L.A. County officials held a ribbon cutting in South Los Angeles Friday for the new Martin Luther King Center for Public Health. Officials say it represents a revival of health care services badly needed in the area.
Perhaps in a fitting celebration of the surrounding communities, both a mariachi band and a gospel group performed.
“We’re at Phase One of construction of the new MLK medical campus. and we are delighted to welcome you here today,” said L.A. County Supervisor Mark Ridley Thomas welcomed the crowd of community leaders and health care professionals to the outdoor event celebrating the opening of the modern concrete and glass facility. “Its completion marks the passage of a major milestone in our efforts to transform the MLK Medical center. This campus is nothing short of a center for excellence for healthcare delivery. It will be a medical home for the underserved. It will be an urban health promotion environment. Health workforce development environment research, teaching and economic development. If you support those things, you ought to let somebody know that we got it going on right here in this environment.”
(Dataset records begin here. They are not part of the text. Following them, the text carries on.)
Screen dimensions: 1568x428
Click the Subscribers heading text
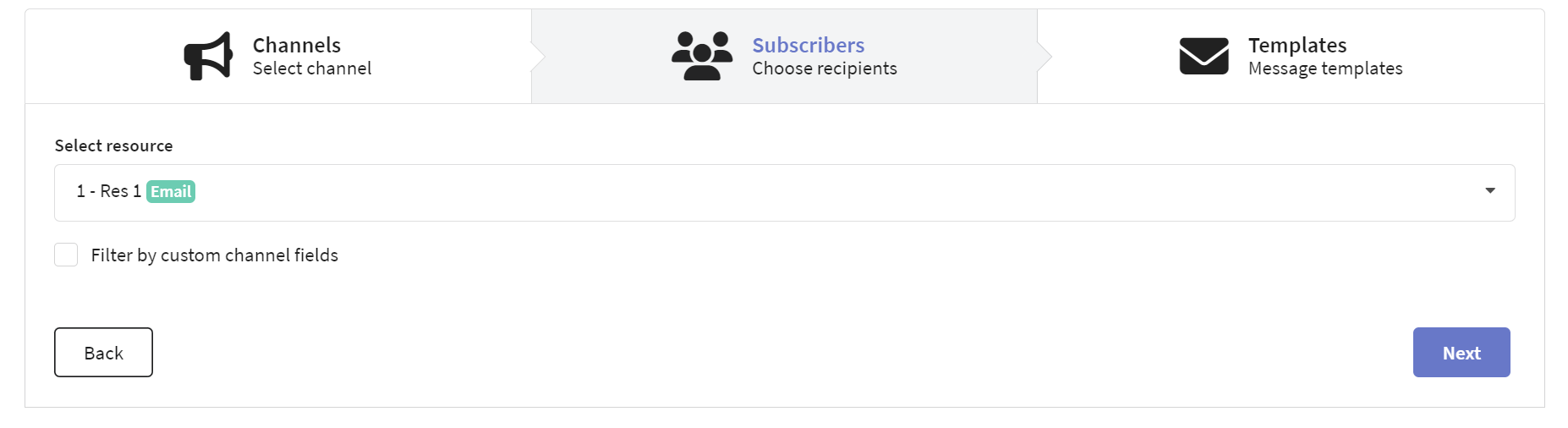809,45
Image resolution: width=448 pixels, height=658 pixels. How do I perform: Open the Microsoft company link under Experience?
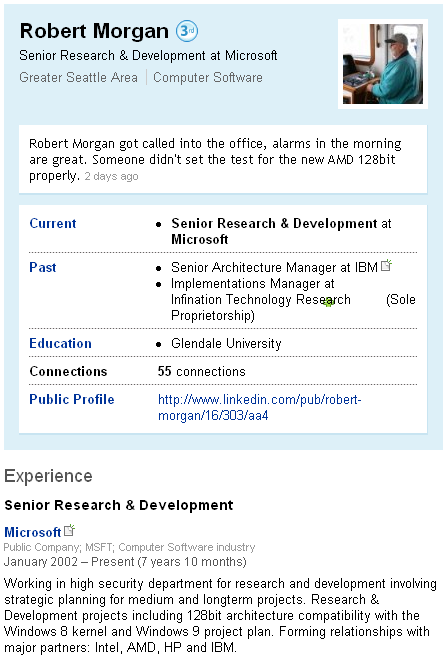33,532
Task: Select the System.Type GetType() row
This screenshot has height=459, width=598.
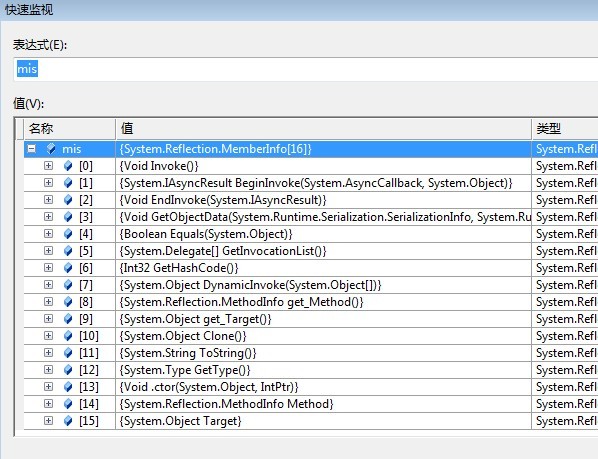Action: [x=311, y=370]
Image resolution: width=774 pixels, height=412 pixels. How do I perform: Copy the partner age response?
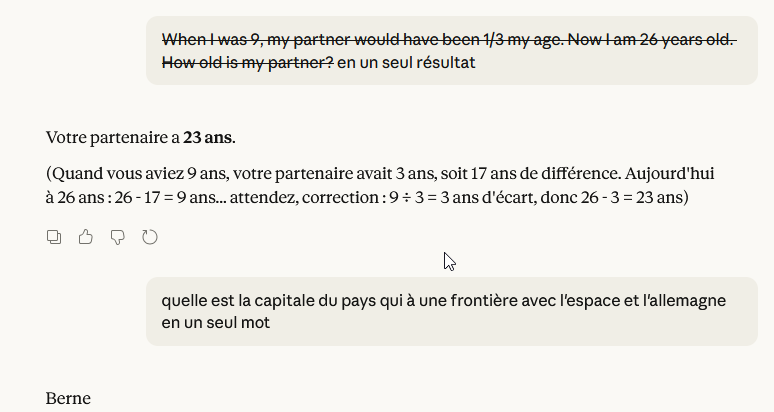(54, 237)
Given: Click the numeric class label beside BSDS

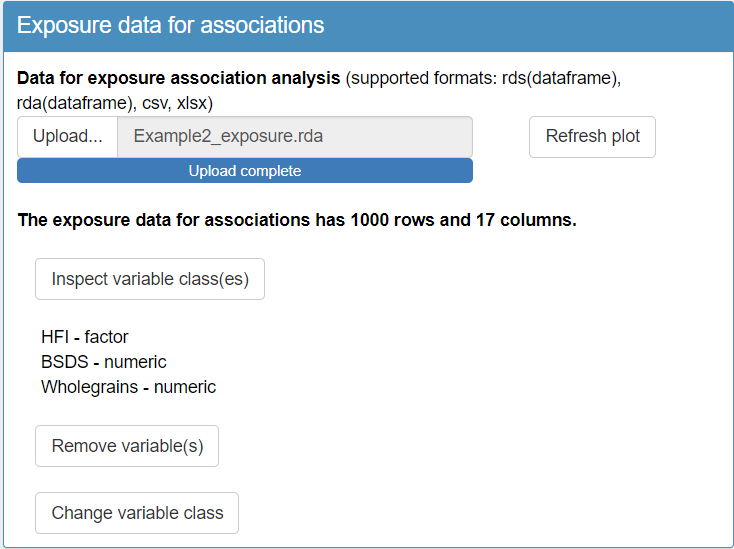Looking at the screenshot, I should click(x=135, y=362).
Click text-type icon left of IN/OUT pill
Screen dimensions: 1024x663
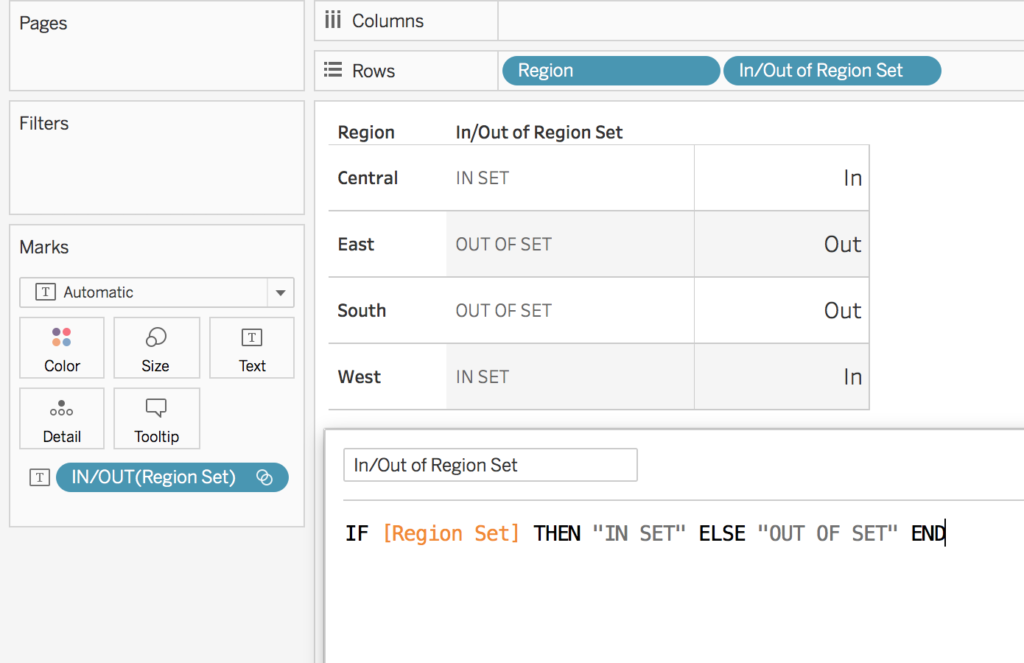(x=39, y=478)
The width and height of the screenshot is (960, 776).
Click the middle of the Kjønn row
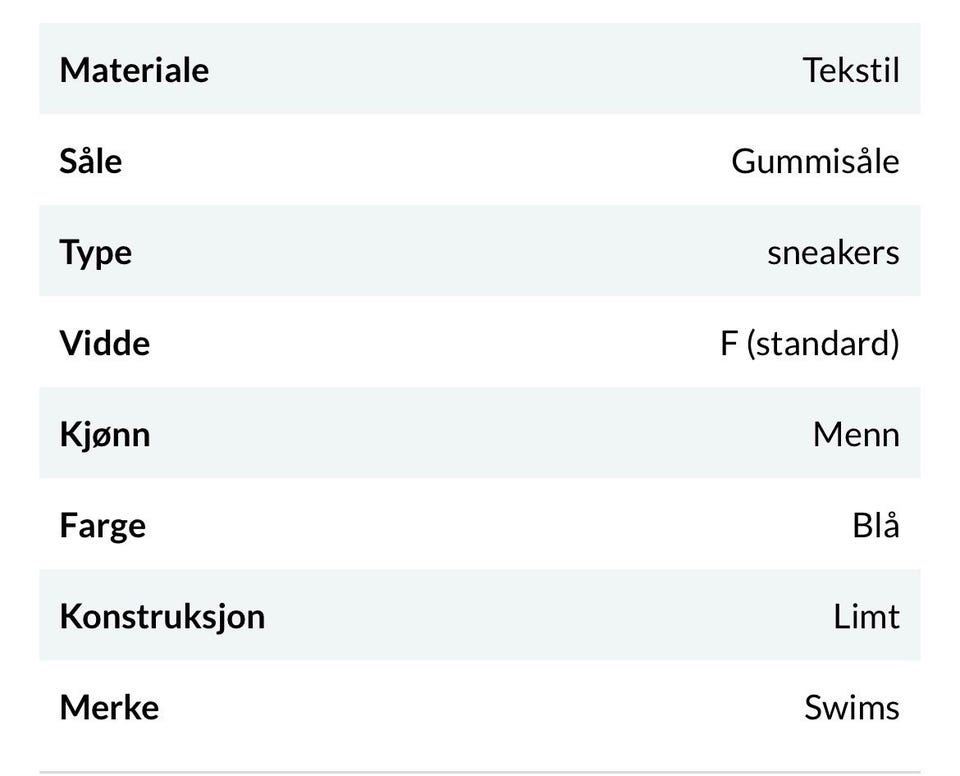click(480, 433)

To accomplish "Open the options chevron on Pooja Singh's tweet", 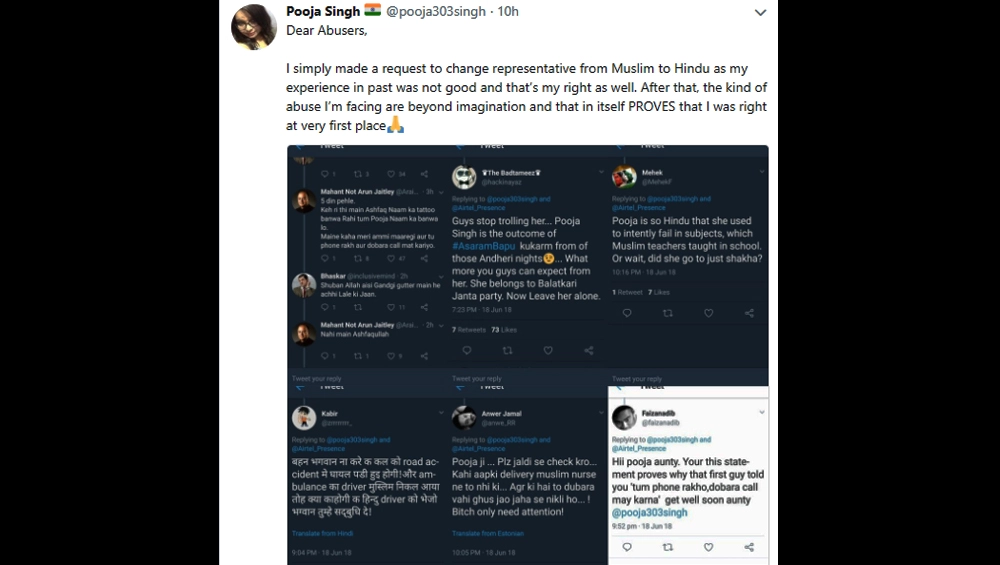I will pyautogui.click(x=760, y=13).
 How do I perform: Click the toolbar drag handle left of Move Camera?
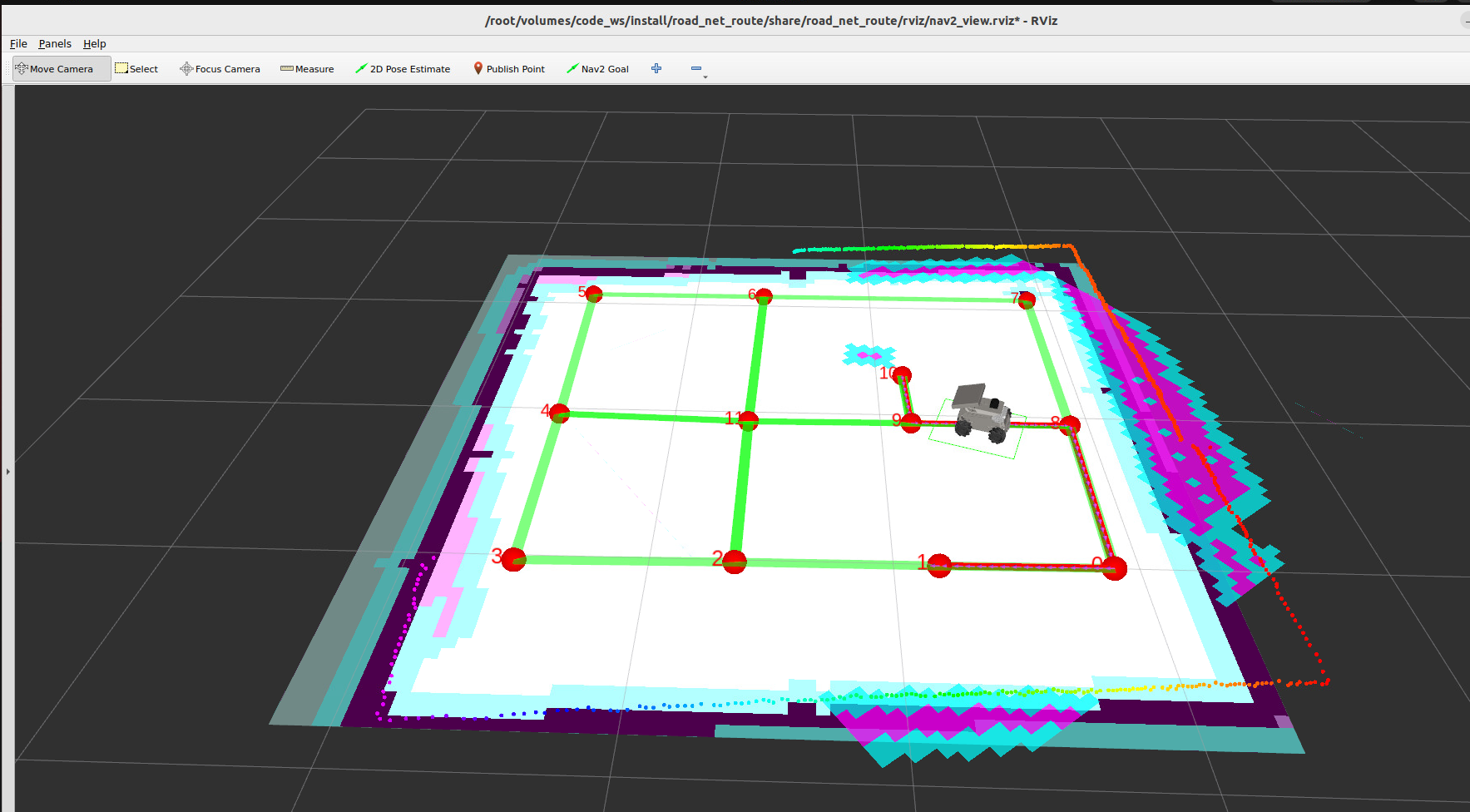pos(9,69)
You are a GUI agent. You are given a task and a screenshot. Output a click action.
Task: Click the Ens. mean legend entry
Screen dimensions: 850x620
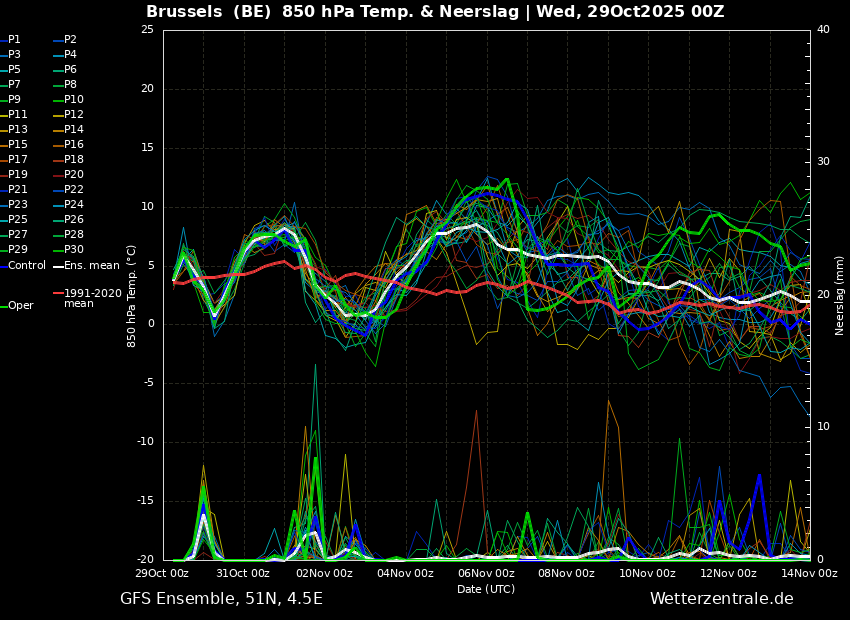[x=86, y=266]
The new public health center offers free vaccinations along with testing and treatment for tuberculosis or sexually transmitted diseases. LA County’s public health director Jonathan Fielding says it’s a long time coming.
“The first time in 35 years or more that we have a new public health clinic. And it’s really fitting that it’s in South LA where we have the highest burden of preventable disease. Of heart disease, high blood pressure, diabetes, high cholesterol, respiratory disease," he said.
Why has it been so long?
"Well, because it’s not been easy to come up with new money for capital projects. The county’s been strapped. We were fortunate to get this and get it done quickly. This was all done in 16 months," he said.
In the next 16 months or so, a revived Martin Luther King hospital is expected to open with 120 beds. An out-patient facility will complete the project. It comes four years after LA County shut down King-Drew Medical Center following long-standing allegations of mismanagement and patient neglect. The old hospital opened to great fanfare as a symbol of hope after the Watts riots in 1965. It stands as an outpatient clinic today.
Robert Ross, executive director of the California Endowment, points to some of that history in explaining the significance of today’s opening.
“This is an extraordinary event for South Los Angeles. This is a community that has historically been at wrong end of social justice and health justice and health equity for many decades," he said. "And this particular facility is going to advance prevention and public health and wellness to the community. It’s a state of the art cutting edge facility and it's just extraordinary that it's happening.”